6 Reasons Why Toy Production Will Stay in China

The current economic environment is chaotic. What we are experiencing is unprecedented with an uncertain time frame and an unknowable outcome that destabilizes governments, institutions, and businesses.

In such an environment, it is not surprising that we are seeing growing acrimony between the U.S. and Chinese governments. There is fingerpointing and threats being issued by both sides.

It is difficult to make any kind of forecast amid this kind of turmoil. Never-the-less I will make this prediction: The U.S. – China toy industry trade relationship will be little affected. Chinese companies will continue to manufacture toys for American companies, and toy trade will stay at close to current levels.

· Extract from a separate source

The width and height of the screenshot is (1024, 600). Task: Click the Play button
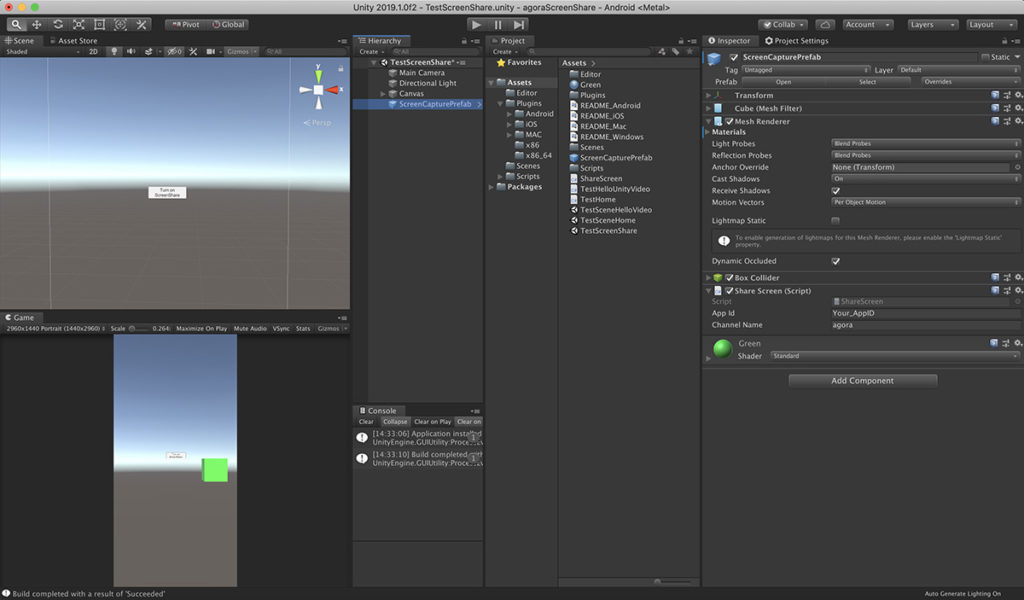476,25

Here is how I come to this conclusion:

Toys are different.

1.    Toys are not essential to national security.

2.    China is still a low-cost producer of toys. The hourly wage rate for toy manufacturing in China is ten to twelve times lower than in the U.S.

3.    Although labor wages in Viet Nam and other Asian alternative countries are, in some cases, lower, those countries simply do not have the population, the manufacturing capacity, nor the transportation infrastructure in place to take on more production, particularly in the near-term.

4.    China’s toy manufacturing capacity is the largest in the world by magnitudes.

5.    Should a toy company want to return production to the U.S., it would have to build factories. That can take years to move from the germ of the idea to the opening of the doors.

6.    There are long-standing supply chain, economic and personal ties between U.S. and Chinese companies and their respective leaderships and have been so for decades. These are hard-wired into how we go about our business.

China has a low cost of goods, an enormous production capacity, a state of the art transportation system, a massive population, long-standing personal and professional relationships. This plus toys not being essential to national security and the lack of a realistic manufacturing alternative to China causes me to believe that the status quo within the current global toy supply chain will stay in place with little change.